Aprendí que la gastronomía es una parte esencial de la cultura gracias a Joël Robuchon. Fue la suerte del principiante, nada más. En primer lugar, jamás pensé que buena parte de mi trabajo reporteril se centraría en el mundillo de los fogones. A mí solo me gustaba comer y muy pocas veces me preguntaba qué había en torno a un plato. No tardé en descubrir, sin embargo, que hay historia, viajes, tradiciones, literatura, ciencia, glamour y personas, claro. Es decir: cultura. Poco después de recibir la encomienda de convertirme en “periodista culinario” (algo que, al ritmo que voy, no sé si algún día lograré porque mi ¿ingenuo? empeño es ser “todoterreno”), el cocinero con más estrellas Michelin del planeta llegó a España para encabezar el cartel de una de las cumbres gastronómicas más importantes del mundo, Madrid Fusión, con una ponencia sobre el menú y funcionamiento del montón de restaurantes que tenía a su cargo en varios países.
Robuchon ya era entonces “el maestro”, “el cocinero del siglo”, “el visionario”, “el que convirtió los sabores en arte”, “el creador de platillos supremos como el pastel de trufas, la crema de coliflor al caviar, los raviolis de langostinos y el puré de papa más exquisito en toda la faz de la Tierra”, “el chef–empresario más condecorado de todos los tiempos”, y el que viajaba en su jet privado (a la manera de las grandes estrellas) para poder atender sus numerosas obligaciones repartidas en distintos puntos geográficos, donde era recibido por una ristra de aduladores. Pero, a decir verdad, el rey de Michelin (una treintena de estrellas en su haber, otorgadas no sin cierta reticencia por la poderosa guía que estipula los criterios gastronómicos a nivel mundial) era heredero de otro grande: Paul Bocuse, inspirador de la Nouvelle Cuisine (que aligeró las recetas típicas de la cocina francesa, en las que abundaba la mantequilla, la crema y el vino) y de la Nueva Cocina Vasca (que, desde España, empezó a resquebrajar la “tiranía gala” en la gastronomía internacional). Porque, siguiendo la estela marcada por Bocuse, Robuchon empezó a preocuparse por difundir la idea de comer de manera nutritiva y de concebir su oficio como un reparto de felicidad a través de los alimentos. Bueno, y de paso, todo hay que decirlo, con eso también contribuyó a inflar y maquillar la burbuja en la que ahora están inmersos miles de pedantes profesionales y aficionados.
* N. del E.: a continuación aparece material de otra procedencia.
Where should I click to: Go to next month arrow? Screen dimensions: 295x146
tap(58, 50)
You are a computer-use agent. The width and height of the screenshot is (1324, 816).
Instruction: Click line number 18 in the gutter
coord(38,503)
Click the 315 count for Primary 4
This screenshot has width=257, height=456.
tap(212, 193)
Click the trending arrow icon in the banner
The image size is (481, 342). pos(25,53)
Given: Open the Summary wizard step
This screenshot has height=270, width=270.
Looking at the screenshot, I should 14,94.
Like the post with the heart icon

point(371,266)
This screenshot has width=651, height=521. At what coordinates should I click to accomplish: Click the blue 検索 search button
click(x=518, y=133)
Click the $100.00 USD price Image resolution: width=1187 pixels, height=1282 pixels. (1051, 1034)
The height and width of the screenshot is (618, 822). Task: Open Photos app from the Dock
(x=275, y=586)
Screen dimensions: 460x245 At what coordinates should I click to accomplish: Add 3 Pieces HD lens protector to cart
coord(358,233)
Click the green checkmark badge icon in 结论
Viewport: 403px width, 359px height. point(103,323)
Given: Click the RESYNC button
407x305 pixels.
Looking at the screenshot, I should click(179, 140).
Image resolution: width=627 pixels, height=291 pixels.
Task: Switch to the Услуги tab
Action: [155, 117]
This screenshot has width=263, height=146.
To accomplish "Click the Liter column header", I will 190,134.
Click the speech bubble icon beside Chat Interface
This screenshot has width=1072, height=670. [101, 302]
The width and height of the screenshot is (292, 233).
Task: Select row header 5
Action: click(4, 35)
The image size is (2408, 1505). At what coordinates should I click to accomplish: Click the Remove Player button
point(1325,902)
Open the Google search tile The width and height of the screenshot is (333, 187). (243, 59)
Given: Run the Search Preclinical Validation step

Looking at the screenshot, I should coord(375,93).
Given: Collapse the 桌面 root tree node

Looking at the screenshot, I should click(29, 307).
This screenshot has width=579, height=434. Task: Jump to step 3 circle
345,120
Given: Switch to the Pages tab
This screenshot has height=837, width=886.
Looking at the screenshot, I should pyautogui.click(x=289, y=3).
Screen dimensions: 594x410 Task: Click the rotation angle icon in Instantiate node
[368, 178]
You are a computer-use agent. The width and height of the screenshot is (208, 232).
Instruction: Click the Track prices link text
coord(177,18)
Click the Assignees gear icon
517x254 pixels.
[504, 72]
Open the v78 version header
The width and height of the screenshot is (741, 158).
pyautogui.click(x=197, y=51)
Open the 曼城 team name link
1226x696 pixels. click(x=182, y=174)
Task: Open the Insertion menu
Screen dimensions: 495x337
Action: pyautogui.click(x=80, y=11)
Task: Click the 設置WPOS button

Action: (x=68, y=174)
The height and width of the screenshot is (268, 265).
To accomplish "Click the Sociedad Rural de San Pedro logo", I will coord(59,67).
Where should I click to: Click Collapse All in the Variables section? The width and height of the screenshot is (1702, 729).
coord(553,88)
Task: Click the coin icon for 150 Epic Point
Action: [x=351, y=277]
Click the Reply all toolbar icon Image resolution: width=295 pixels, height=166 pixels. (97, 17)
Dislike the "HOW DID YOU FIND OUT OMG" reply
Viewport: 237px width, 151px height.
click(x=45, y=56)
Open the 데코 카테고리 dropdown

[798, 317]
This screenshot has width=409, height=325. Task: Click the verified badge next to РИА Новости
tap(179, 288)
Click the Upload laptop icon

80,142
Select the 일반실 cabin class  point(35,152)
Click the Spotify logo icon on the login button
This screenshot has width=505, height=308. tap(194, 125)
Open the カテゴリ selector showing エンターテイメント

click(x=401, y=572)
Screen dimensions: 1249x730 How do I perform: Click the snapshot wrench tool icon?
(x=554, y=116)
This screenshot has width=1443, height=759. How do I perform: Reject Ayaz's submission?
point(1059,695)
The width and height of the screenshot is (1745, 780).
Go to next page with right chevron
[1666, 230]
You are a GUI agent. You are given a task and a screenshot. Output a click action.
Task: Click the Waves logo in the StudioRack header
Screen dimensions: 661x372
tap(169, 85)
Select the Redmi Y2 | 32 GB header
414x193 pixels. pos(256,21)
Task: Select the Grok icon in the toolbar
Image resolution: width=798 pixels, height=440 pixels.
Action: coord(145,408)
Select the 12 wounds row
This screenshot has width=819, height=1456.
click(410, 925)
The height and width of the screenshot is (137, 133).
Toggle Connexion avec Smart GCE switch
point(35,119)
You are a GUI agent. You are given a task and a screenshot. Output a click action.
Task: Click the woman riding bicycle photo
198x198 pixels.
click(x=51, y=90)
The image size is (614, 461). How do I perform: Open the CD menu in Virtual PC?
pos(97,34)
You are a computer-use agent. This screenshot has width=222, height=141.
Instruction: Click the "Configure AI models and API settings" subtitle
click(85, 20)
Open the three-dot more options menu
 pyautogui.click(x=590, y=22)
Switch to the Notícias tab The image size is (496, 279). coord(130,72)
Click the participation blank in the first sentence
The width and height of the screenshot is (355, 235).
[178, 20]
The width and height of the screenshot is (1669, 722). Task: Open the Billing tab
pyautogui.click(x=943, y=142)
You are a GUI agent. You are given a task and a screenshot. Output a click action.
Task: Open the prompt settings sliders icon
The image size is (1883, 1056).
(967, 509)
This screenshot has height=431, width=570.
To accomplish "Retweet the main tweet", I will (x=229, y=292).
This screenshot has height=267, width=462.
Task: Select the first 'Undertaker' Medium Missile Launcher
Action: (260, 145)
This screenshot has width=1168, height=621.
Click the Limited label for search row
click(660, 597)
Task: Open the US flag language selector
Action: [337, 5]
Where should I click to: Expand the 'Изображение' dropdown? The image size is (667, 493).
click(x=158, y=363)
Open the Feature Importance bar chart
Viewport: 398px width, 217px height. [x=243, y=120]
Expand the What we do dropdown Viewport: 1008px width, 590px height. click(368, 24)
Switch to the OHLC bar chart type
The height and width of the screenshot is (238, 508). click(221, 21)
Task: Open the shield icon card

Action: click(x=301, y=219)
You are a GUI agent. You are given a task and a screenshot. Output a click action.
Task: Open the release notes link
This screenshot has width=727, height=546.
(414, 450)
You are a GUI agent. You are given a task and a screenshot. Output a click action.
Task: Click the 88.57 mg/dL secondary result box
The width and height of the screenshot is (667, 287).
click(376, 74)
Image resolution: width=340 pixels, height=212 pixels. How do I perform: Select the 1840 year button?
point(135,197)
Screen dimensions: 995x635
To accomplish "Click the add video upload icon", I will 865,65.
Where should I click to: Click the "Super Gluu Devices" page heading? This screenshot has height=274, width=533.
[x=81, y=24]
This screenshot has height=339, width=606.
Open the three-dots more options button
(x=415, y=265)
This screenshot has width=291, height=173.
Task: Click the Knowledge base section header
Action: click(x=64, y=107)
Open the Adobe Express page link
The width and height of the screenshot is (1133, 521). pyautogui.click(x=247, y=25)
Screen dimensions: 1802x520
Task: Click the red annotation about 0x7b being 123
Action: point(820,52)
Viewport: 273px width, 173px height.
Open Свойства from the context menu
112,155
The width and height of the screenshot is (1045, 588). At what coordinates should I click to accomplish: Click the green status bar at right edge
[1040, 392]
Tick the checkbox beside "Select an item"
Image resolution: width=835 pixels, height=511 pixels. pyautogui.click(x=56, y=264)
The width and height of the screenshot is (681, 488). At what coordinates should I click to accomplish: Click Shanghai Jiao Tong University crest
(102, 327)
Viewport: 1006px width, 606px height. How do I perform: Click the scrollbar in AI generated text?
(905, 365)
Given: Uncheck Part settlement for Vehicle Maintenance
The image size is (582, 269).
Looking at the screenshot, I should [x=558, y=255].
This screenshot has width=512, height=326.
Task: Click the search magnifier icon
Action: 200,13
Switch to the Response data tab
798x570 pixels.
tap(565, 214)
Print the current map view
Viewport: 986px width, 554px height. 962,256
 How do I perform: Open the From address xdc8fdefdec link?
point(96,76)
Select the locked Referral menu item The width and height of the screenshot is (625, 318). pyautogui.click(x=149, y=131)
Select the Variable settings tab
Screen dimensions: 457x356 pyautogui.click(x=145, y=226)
Aquella vez, en el auditorio donde se presentó Robuchon, había un exceso de público y el chef francés fue generoso al compartir sus reflexiones: “En la cocina se entremezclan muchos factores que tienen que ver con las distintas aristas de la cultura y con las emociones y yo trato de explorar todo ese conjunto a través de mis recetas. Les ofrezco a los clientes la posibilidad de despertar sus sentidos a través de lo que les sirvo. Y cuido, además, la presentación de los alimentos y el ambiente sonoro del restaurante porque la estética y la música son tan importantes como el sabor”. Desde ese momento, sus palabras se convirtieron en un faro para mí, pues entendía que un texto periodístico sobre gastronomía no podía ser algo frío y frívolo, sino un cúmulo de la riqueza cultural que gira en torno a un plato.
Un año después, en Marbella, el cocinero andaluz Dani García reunió a los mejores chefs españoles para rendirle un homenaje al maestro francés. Fue entonces cuando pude hablar con él de manera distendida y quiso que le contara sobre la cocina mexicana, “la única que es Patrimonio de la Humanidad”, subrayó con una sonrisa. Yo hice lo que pude mientras saboreábamos una codorniz con foie gras y su famoso puré de papa, pero creo que le quedé mal a mi Patria. Él me hacía preguntas muy específicas sobre las especias, sobre el legado de las guisanderas tradicionales y los secretos del mole. Yo, en cambio, contestaba con generalidades.
Comencé a resarcir mi ignorancia el día que conocí a Abigail Mendoza, una oaxaqueña extraordinaria y gran “chama de los sabores” (pero… esa es otra historia). No obstante, ya no podré congraciarme con el hombre que madrugaba para ir al mercado. Joël Robuchon, que comía como un rey (y se ocupó de que sus comensales también lo hicieran), murió el pasado lunes víctima de un feroz cáncer de páncreas. Porque a los órganos periféricos del estómago no les importa vengarse con descaro de quienes los miman.